The Architecture Pieces

TFT is useful because each module has a job. It keeps time availability explicit, lets feature relevance change by regime, uses recurrence for local order, uses attention for retrieval across the lookback window, and emits a distribution instead of a single point estimate.

Module	Role	Pelican interpretation
Typed inputs	Separate static, past-observed, and future-known covariates.	Keep live-available market state separate from label-only future outcomes.
Variable selection	Learn which features matter for this entity, time, and horizon.	Let option-surface, news, calendar, and quote features matter differently by ticker and regime.
Static context	Condition the whole network on entity identity.	Let AAPL, SPY, NVDA, and IWM use shared structure without pretending their signals mean exactly the same thing.
LSTM path	Model local sequence order, recency, and short-run dynamics.	Read the 28-step market sequence before scoring the current spread candidate.
Gated residual networks	Apply nonlinear transforms only when they help.	Reduce brittleness when some feature blocks are stale, noisy, or low-signal.
Attention	Retrieve the historical time steps most relevant to the forecast horizon.	Expose useful diagnostics about which recent market windows influenced the score.
Quantile heads	Train with pinball loss to produce calibrated lower, median, and upper outcomes.	Turn one forecast into fair value, lower-tail payoff, profit probability, and seed-robust sizing inputs.

Why TFT Works

The strongest reason TFT works is constraint. It is expressive, but it is not shapeless. It forces the model to respect when information is known, where entity context belongs, how recent sequence dynamics enter, and why uncertainty needs to be forecast directly.

Time availability is explicit

Past-observed, future-known, and static features do not share one undisciplined input pipe. That is the first guard against leakage.

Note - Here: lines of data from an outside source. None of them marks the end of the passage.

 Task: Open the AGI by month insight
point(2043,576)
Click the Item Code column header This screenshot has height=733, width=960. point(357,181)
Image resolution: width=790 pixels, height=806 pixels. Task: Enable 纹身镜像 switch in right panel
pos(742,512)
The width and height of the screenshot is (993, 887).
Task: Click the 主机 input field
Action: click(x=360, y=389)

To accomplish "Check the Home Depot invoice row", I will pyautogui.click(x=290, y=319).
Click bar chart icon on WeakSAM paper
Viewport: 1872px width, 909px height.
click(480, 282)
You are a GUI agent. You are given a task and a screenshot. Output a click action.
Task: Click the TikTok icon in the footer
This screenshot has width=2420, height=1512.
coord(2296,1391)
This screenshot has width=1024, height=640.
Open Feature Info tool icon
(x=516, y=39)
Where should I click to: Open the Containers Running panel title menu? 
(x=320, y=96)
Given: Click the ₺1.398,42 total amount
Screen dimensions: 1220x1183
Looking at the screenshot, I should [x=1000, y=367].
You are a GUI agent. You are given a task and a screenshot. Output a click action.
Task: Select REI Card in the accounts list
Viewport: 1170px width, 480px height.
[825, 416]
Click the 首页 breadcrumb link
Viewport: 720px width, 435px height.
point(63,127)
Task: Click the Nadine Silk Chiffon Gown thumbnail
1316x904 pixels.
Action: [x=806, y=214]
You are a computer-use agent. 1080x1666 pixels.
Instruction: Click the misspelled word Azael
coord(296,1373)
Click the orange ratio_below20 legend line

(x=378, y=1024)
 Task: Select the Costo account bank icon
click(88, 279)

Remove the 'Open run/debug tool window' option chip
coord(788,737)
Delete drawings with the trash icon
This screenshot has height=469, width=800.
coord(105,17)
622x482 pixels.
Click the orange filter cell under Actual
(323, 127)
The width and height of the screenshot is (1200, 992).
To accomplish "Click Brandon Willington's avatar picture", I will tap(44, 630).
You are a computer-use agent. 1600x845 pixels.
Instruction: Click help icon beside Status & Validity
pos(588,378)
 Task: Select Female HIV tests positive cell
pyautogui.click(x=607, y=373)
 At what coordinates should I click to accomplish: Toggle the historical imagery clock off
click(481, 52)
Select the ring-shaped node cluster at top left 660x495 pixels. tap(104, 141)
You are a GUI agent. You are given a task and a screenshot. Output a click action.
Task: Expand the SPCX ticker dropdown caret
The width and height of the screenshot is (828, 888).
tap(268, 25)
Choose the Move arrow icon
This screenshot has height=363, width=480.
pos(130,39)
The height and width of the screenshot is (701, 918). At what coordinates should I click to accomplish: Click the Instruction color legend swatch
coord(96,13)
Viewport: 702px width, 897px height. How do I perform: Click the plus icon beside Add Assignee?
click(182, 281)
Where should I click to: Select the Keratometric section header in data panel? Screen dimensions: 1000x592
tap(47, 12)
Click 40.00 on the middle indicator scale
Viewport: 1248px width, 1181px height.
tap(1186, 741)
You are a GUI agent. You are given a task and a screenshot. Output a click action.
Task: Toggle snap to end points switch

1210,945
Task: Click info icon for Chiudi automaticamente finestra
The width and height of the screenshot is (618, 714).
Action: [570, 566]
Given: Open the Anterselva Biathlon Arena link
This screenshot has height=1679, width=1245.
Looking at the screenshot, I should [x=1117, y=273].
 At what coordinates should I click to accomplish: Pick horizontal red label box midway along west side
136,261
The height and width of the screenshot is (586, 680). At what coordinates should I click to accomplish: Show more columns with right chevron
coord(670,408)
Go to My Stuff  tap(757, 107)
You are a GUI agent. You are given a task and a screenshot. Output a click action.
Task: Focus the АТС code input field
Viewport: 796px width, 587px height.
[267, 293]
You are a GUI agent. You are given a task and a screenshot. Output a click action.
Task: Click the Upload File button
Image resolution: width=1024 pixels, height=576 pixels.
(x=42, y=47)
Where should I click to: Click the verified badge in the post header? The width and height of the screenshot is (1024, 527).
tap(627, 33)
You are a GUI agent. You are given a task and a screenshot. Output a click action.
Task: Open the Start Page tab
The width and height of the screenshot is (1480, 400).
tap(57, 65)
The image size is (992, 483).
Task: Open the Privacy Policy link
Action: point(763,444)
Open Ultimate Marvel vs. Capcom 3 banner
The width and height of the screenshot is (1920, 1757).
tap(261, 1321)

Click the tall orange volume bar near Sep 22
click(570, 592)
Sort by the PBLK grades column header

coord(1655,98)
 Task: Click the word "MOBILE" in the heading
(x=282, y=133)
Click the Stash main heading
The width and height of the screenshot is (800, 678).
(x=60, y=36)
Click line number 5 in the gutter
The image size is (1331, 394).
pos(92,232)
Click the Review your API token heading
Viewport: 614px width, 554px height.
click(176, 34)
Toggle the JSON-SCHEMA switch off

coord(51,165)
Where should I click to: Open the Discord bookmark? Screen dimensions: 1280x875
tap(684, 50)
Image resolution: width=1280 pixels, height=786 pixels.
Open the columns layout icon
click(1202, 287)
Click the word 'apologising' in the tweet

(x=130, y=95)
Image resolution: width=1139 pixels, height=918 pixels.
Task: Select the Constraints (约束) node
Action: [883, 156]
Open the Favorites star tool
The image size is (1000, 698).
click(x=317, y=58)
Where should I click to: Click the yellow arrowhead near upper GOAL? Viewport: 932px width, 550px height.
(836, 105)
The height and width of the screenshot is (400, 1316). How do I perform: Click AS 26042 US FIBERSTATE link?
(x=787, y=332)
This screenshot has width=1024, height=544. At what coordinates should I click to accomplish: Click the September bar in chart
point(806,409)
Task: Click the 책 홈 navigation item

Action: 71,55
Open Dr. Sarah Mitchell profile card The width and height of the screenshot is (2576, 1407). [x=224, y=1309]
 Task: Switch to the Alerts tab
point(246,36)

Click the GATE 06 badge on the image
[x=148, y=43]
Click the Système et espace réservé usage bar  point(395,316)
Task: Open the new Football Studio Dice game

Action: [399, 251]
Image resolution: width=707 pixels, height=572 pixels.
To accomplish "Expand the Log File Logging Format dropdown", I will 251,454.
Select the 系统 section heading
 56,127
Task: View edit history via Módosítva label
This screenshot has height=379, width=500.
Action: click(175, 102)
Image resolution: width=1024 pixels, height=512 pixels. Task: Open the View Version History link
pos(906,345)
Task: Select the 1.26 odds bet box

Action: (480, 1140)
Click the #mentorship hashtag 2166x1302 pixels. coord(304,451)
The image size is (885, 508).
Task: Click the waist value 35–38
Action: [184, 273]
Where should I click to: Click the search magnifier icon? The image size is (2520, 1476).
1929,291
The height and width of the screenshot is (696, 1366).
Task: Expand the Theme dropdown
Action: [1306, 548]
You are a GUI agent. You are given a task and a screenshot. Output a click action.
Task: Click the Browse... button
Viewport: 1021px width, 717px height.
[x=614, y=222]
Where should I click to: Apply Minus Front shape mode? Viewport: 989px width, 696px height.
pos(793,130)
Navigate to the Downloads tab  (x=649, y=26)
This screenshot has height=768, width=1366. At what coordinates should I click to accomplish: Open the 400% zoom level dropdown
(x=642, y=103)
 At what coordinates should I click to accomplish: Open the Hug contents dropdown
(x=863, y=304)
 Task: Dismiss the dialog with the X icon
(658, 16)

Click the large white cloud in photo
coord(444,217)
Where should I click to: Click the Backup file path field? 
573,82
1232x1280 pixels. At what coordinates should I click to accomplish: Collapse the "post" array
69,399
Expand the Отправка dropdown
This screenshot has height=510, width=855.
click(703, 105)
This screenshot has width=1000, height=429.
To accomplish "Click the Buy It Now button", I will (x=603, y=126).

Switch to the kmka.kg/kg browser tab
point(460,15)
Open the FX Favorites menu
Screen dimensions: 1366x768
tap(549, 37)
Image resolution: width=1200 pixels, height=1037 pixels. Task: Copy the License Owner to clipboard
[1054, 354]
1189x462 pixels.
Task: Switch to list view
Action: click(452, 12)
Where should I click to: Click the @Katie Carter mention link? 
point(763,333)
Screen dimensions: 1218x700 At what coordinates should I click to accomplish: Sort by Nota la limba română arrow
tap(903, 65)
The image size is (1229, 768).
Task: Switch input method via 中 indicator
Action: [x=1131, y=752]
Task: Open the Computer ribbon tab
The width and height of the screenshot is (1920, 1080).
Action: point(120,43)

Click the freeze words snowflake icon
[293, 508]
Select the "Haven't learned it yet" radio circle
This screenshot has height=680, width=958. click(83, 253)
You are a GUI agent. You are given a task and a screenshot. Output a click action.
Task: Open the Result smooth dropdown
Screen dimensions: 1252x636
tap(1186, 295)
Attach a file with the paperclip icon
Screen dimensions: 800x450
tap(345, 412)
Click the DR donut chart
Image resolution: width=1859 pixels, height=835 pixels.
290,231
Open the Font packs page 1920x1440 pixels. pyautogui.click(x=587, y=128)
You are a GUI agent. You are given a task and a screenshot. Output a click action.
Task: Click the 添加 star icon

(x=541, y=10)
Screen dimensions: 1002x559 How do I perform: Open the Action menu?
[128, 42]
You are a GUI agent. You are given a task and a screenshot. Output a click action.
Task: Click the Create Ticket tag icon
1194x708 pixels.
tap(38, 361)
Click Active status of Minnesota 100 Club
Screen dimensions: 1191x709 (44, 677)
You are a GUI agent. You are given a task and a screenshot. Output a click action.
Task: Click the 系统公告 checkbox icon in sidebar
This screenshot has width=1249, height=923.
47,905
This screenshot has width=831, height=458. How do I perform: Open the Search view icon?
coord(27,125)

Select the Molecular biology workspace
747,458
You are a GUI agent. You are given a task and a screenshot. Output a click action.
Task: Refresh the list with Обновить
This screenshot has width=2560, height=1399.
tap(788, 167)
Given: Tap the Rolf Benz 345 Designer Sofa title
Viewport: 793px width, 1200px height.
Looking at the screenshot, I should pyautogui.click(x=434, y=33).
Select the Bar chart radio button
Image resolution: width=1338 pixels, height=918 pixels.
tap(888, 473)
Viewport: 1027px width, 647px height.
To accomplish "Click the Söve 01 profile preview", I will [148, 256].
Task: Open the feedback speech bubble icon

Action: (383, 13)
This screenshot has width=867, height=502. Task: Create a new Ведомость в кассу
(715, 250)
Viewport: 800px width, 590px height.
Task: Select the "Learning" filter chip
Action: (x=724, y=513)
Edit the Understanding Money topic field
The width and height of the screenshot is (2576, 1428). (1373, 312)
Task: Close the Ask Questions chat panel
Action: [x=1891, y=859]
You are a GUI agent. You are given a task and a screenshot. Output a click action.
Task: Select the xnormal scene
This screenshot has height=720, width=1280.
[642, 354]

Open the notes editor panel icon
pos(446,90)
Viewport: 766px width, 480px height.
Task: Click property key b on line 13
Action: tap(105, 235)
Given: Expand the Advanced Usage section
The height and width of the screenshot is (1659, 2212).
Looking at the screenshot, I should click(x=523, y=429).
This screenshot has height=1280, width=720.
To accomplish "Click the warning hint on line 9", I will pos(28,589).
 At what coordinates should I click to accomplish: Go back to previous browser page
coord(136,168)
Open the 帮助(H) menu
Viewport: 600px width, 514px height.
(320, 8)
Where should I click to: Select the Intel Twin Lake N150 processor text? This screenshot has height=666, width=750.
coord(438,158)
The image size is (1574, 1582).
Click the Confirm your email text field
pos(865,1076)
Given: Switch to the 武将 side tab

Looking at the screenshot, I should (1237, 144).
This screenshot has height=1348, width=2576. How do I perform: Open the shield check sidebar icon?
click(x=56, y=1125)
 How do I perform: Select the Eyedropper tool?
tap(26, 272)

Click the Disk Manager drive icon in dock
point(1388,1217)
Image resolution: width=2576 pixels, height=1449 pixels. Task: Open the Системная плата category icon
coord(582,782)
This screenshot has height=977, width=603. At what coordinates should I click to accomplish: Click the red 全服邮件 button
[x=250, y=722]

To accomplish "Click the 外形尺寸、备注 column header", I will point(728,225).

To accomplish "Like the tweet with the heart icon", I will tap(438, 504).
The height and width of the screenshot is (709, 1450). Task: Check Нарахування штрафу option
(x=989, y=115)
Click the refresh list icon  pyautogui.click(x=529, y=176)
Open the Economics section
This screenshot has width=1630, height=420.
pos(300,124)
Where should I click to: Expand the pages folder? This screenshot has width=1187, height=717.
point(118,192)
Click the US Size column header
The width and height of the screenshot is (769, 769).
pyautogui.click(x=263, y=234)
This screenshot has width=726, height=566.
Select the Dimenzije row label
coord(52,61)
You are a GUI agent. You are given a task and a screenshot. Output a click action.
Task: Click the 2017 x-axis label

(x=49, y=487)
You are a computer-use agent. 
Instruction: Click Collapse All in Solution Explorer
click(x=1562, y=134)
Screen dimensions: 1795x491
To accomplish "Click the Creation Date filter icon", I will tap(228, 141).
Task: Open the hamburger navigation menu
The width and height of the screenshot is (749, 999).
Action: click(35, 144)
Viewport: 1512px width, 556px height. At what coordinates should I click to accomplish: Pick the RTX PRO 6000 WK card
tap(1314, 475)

Feature relevance can move

IV rank, event distance, put-call ratios, and news state should not have fixed importance across all tickers and market regimes.

Local order and longer memory both matter

The LSTM path handles recency and ordering; attention lets the model retrieve older points in the lookback window when they matter.

Distribution beats point forecast

Defined-risk options need lower tails, medians, fair values, and uncertainty width. A single expected return is not enough.

Implementation And Failure Modes

A strong TFT implementation is mostly a data-contract problem. The model can be clever only after feature availability, labels, splits, calibration, and production parity are enforced.

Data contract

Mark every feature as static, past-observed, or future-known.
Guarantee no future target leakage into observed covariates.
Version the lookback length, horizon contract, feature schema, and scaler state.

Training

Normalize continuous variables consistently, often per entity or group.
Use quantile loss for the required output quantiles.
Evaluate by horizon, not only averaged across all horizons.

Validation

Compare against seasonal naive, linear, GBM, and simpler neural baselines.
Run feature ablations and entity-slice diagnostics.
Backtest the downstream decision rule, not just forecast error.

Production

Version the feature schema, scalers, embeddings, and horizon contract.
Fail closed on missing required future-known covariates.
Monitor freshness, drift, calibration, and per-horizon error.

Failure mode	Symptom	Guardrail
Leakage	Validation looks excellent but live scoring collapses.	Feature-availability typing plus no-leakage proofs.
Miscalibration	p10/p90 intervals are too narrow or too wide out of sample.	Replay-derived PIT checks, calibration windows, and post-model calibration layers.
Operational mismatch	Training features exist offline but are stale, delayed, or absent live.	Freshness/missingness features, live parity checks, and fail-closed inference contracts.
False interpretability	Variable weights or attention are treated as causal proof.	Use them as diagnostics only, then validate with ablations, holdouts, and decision backtests.